Document passage —
Padmore: I know that you like to travel to many of the locations that you mentioned in your book, including the Nile and the River of Doubt. So what is the strangest or most fun place that you visited in relation to your work?

Millard: Oh, it has to be East Africa. I had been in East Africa. I've been in Ethiopia when I was at National Geographic and just absolutely fell in love with it, and was really excited to be able to go back. And I'll tell you a little story though. When I did the research for this last book, I had planned it. It takes a long time to plan it and saving up the money to be able to spend to get there and spend while I'm there. and Finally, the date we landed on was February of 2020. And I just didn't know that it was going to be that big of a deal. The pandemic wasn't a huge deal in the United States yet, and I didn't get back until well into March. So I was kind of worried that they wouldn't let me back in. But I had the most incredible time you went to Zanzibar, Tanzania and Uganda. When I was in Tanzania, I went to Lake Tanganyika which, as I said, Burton and Speke went to, and Burton had hoped was a source of the Nile. And I was trying to get in and it's huge. I mean, it's just an absolutely enormous lake, and I was trying to get from one bank to the other. And the boat I was waiting for was delayed because there had been a storm. And finally, they reached us, but it's dark by then. And the water is really rough. And we're in an open boat. It's small. It maybe can hold 10 people and you feel like you're on a storm-tossed sea. We were just flipped. I mean, the boat was just tipping all the way over – like we're holding on because it's tipping. And this is a trip of a couple of hours. And I said to my husband I was honestly really scared. I said: "Look how far the bank is. If we capsize there's no way we can swim that far." He said: "Oh, don't worry about it. The crocodiles will eat us before we get near it." I was seriously scared. And reading you know Speke's –especially, his diaries and things when he's writing when he's on this river – he talks about those crocodiles because the people he was riding with who knew the lake really well. He would eat and then he would dump the rest of whatever he had leftover into the water, and they were so angry with him because they were like: "That's going to attract those crocodiles. And they'll just knock you right out of the boat and eat you."

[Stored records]
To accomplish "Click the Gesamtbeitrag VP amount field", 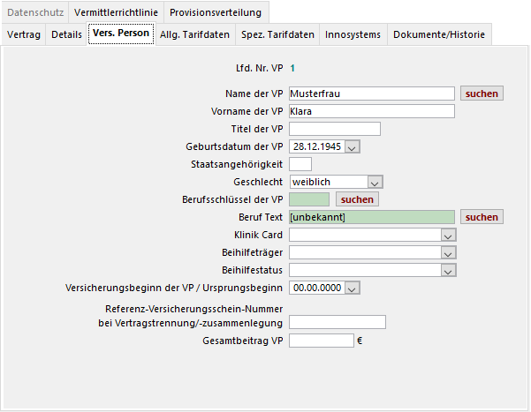I will tap(321, 341).
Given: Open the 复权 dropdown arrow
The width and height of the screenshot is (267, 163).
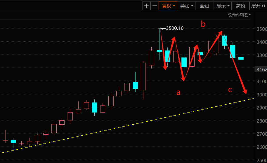Looking at the screenshot, I should tap(174, 6).
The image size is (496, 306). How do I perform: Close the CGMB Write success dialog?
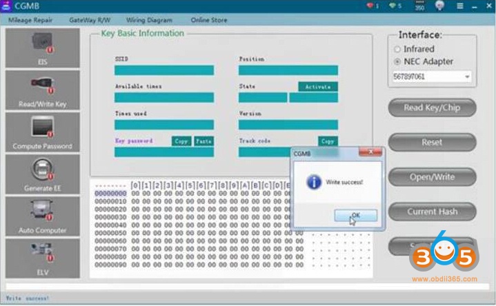[375, 152]
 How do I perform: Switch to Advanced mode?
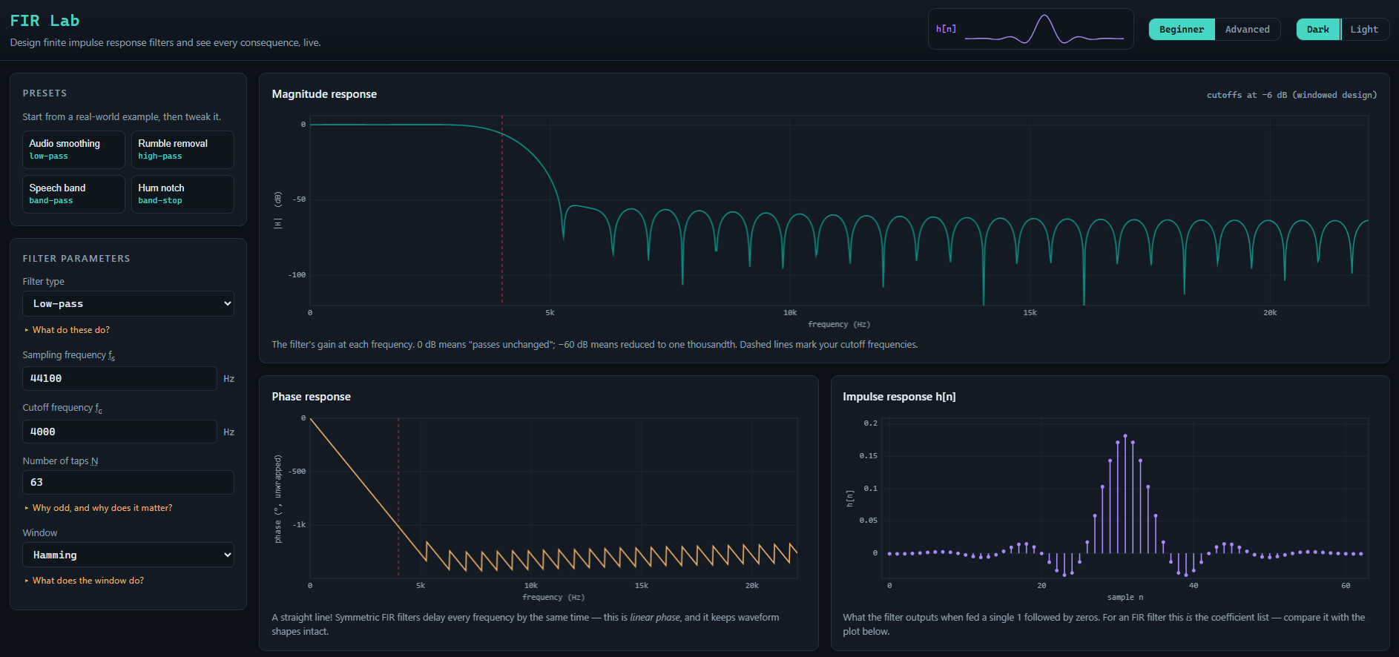tap(1247, 30)
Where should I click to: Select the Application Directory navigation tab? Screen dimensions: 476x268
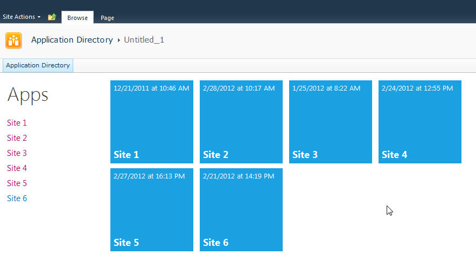[x=38, y=65]
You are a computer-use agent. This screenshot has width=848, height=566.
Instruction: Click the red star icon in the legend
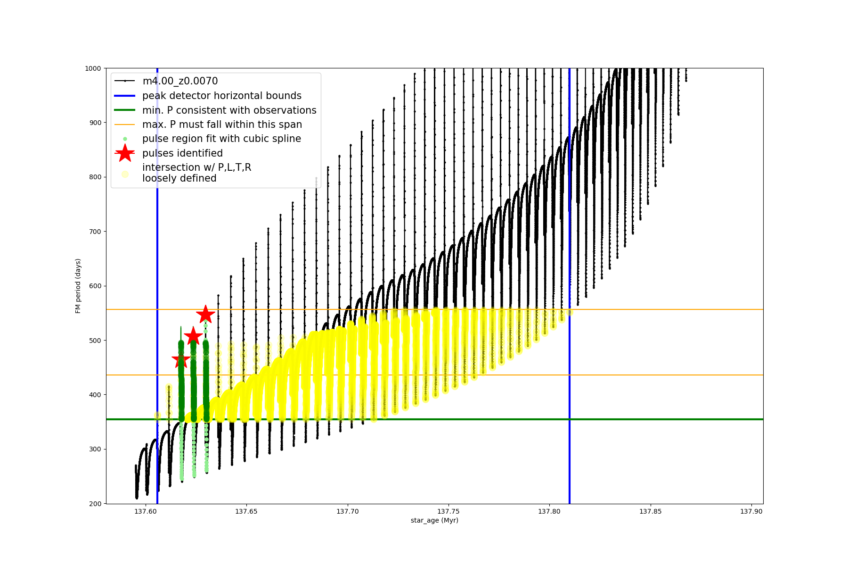tap(125, 153)
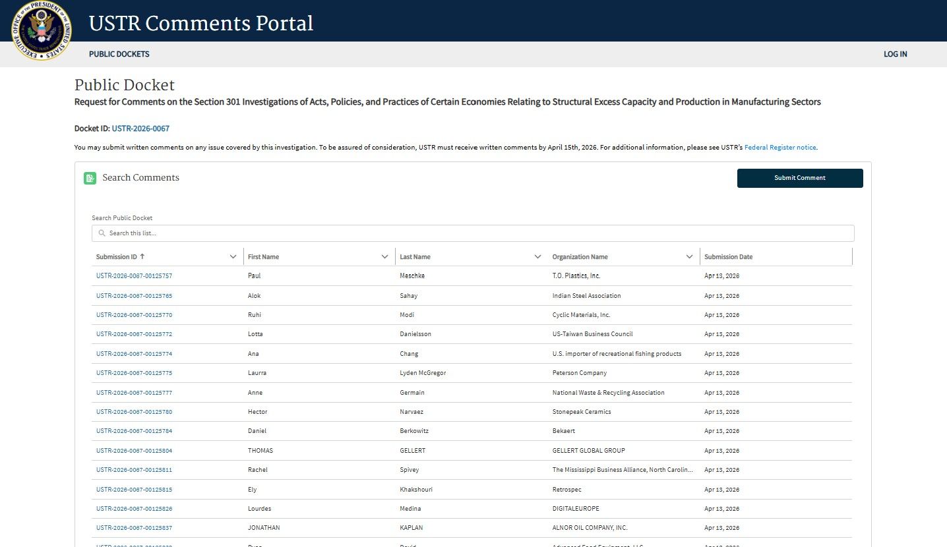The image size is (947, 547).
Task: Open submission USTR-2026-0067-00125772 from US-Taiwan Business Council
Action: (134, 334)
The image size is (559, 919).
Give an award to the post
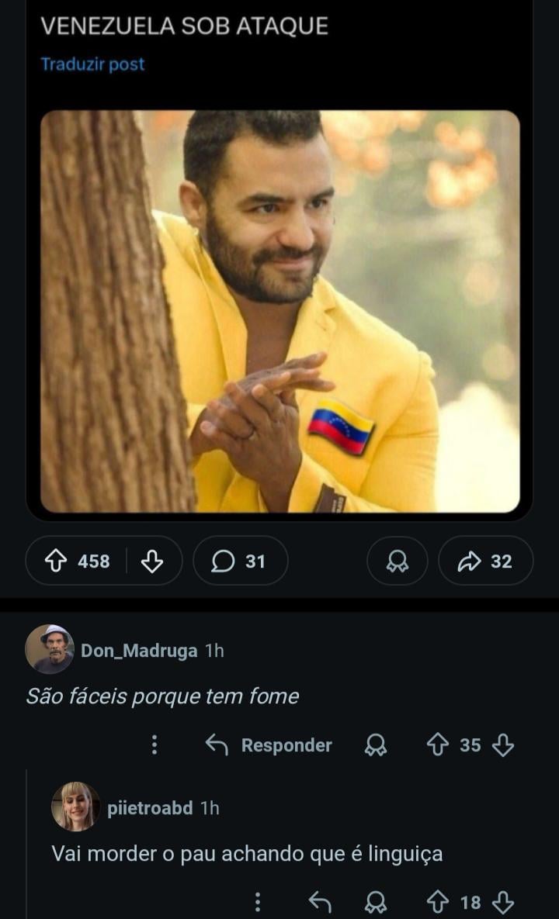pos(398,561)
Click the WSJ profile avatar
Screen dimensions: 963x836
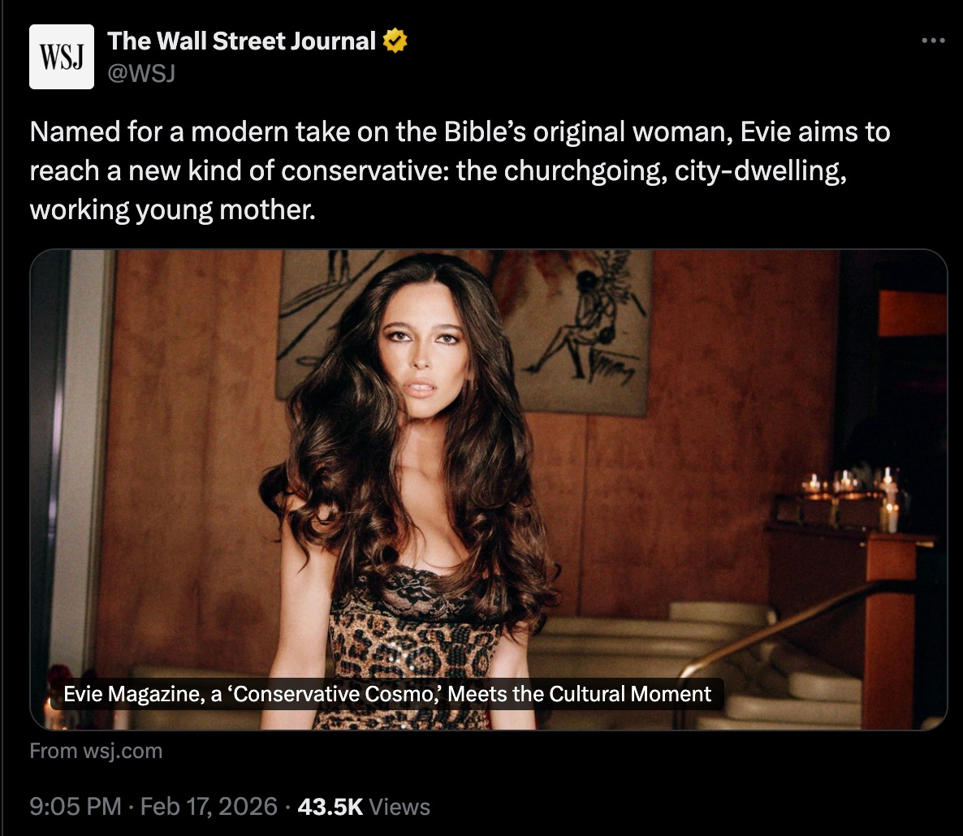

Tasks —
1. Summarize the interview passage in two sentences.
2. In the interview passage, which lake did Millard visit in Tanzania?

Outputs by task —
1. Millard names East Africa as the place visited for this work, describing a research trip begun in February 2020 that included Zanzibar, Tanzania and Uganda and lasted until well into March as the pandemic grew. While crossing Lake Tanganyika at night in a small open boat on rough water, Millard was badly frightened, and Millard's husband joked that crocodiles would eat them before they could swim to shore, a danger Speke's diaries also describe.

2. Lake Tanganyika.